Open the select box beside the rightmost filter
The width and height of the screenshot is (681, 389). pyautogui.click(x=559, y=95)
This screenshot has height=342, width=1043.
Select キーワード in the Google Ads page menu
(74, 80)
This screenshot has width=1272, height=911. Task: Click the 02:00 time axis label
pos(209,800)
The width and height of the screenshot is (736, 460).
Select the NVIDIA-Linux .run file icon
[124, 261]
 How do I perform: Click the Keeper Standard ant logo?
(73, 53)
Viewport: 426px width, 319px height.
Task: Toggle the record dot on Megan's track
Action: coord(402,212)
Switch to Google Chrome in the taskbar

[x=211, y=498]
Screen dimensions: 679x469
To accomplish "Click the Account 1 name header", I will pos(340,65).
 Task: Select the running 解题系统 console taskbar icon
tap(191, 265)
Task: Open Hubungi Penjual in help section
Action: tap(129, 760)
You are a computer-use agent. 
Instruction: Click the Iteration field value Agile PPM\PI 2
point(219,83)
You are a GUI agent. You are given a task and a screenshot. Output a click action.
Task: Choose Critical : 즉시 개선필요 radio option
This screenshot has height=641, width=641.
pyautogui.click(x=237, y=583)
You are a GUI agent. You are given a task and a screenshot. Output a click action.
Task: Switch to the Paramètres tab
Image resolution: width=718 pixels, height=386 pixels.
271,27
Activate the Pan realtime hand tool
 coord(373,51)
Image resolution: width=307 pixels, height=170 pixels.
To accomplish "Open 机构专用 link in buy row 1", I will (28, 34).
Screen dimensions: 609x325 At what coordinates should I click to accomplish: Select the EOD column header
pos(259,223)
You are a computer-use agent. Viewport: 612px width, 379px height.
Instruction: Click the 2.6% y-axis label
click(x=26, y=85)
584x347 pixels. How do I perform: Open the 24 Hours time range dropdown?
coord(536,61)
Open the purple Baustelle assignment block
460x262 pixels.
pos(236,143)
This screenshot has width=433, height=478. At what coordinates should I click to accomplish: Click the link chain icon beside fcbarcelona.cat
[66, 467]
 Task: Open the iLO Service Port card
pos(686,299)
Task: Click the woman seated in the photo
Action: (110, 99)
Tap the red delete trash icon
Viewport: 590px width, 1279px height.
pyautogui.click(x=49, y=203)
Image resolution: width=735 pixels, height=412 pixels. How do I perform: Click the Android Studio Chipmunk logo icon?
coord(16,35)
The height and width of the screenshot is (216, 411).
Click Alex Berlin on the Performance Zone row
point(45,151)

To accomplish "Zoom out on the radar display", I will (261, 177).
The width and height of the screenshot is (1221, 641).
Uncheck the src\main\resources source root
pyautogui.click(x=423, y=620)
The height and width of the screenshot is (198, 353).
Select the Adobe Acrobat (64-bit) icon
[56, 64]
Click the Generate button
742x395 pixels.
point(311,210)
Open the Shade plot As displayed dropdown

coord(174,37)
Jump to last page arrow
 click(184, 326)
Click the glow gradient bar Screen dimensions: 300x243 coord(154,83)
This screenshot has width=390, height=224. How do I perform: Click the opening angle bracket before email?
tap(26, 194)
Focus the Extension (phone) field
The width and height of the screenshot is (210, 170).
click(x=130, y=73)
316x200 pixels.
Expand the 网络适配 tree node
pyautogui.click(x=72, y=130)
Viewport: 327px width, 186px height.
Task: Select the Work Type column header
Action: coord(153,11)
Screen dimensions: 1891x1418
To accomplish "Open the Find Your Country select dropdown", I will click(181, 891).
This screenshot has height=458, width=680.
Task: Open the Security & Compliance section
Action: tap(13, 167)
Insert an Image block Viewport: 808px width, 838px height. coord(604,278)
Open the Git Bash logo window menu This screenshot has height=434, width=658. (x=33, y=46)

• [WHAT NEEDS TO BE DONE]: Give the records back in full, word for word.

• [YOUR SOLUTION]:
Open the select box beside the rightmost filter
The width and height of the screenshot is (681, 389). pyautogui.click(x=559, y=95)
This screenshot has height=342, width=1043.
Select キーワード in the Google Ads page menu
(74, 80)
This screenshot has width=1272, height=911. Task: Click the 02:00 time axis label
pos(209,800)
The width and height of the screenshot is (736, 460).
Select the NVIDIA-Linux .run file icon
[124, 261]
 How do I perform: Click the Keeper Standard ant logo?
(73, 53)
Viewport: 426px width, 319px height.
Task: Toggle the record dot on Megan's track
Action: coord(402,212)
Switch to Google Chrome in the taskbar

[x=211, y=498]
Screen dimensions: 679x469
To accomplish "Click the Account 1 name header", I will pos(340,65).
 Task: Select the running 解题系统 console taskbar icon
tap(191, 265)
Task: Open Hubungi Penjual in help section
Action: tap(129, 760)
You are a computer-use agent. 
Instruction: Click the Iteration field value Agile PPM\PI 2
point(219,83)
You are a GUI agent. You are given a task and a screenshot. Output a click action.
Task: Choose Critical : 즉시 개선필요 radio option
This screenshot has height=641, width=641.
pyautogui.click(x=237, y=583)
You are a GUI agent. You are given a task and a screenshot. Output a click action.
Task: Switch to the Paramètres tab
Image resolution: width=718 pixels, height=386 pixels.
271,27
Activate the Pan realtime hand tool
 coord(373,51)
Image resolution: width=307 pixels, height=170 pixels.
To accomplish "Open 机构专用 link in buy row 1", I will (28, 34).
Screen dimensions: 609x325 At what coordinates should I click to accomplish: Select the EOD column header
pos(259,223)
You are a computer-use agent. Viewport: 612px width, 379px height.
Instruction: Click the 2.6% y-axis label
click(x=26, y=85)
584x347 pixels. How do I perform: Open the 24 Hours time range dropdown?
coord(536,61)
Open the purple Baustelle assignment block
460x262 pixels.
pos(236,143)
This screenshot has width=433, height=478. At what coordinates should I click to accomplish: Click the link chain icon beside fcbarcelona.cat
[66, 467]
 Task: Open the iLO Service Port card
pos(686,299)
Task: Click the woman seated in the photo
Action: (110, 99)
Tap the red delete trash icon
Viewport: 590px width, 1279px height.
pyautogui.click(x=49, y=203)
Image resolution: width=735 pixels, height=412 pixels. How do I perform: Click the Android Studio Chipmunk logo icon?
coord(16,35)
The height and width of the screenshot is (216, 411).
Click Alex Berlin on the Performance Zone row
point(45,151)

To accomplish "Zoom out on the radar display", I will (261, 177).
The width and height of the screenshot is (1221, 641).
Uncheck the src\main\resources source root
pyautogui.click(x=423, y=620)
The height and width of the screenshot is (198, 353).
Select the Adobe Acrobat (64-bit) icon
[56, 64]
Click the Generate button
742x395 pixels.
point(311,210)
Open the Shade plot As displayed dropdown

coord(174,37)
Jump to last page arrow
 click(184, 326)
Click the glow gradient bar Screen dimensions: 300x243 coord(154,83)
This screenshot has width=390, height=224. How do I perform: Click the opening angle bracket before email?
tap(26, 194)
Focus the Extension (phone) field
The width and height of the screenshot is (210, 170).
click(x=130, y=73)
316x200 pixels.
Expand the 网络适配 tree node
pyautogui.click(x=72, y=130)
Viewport: 327px width, 186px height.
Task: Select the Work Type column header
Action: coord(153,11)
Screen dimensions: 1891x1418
To accomplish "Open the Find Your Country select dropdown", I will click(181, 891).
This screenshot has height=458, width=680.
Task: Open the Security & Compliance section
Action: tap(13, 167)
Insert an Image block Viewport: 808px width, 838px height. coord(604,278)
Open the Git Bash logo window menu This screenshot has height=434, width=658. (x=33, y=46)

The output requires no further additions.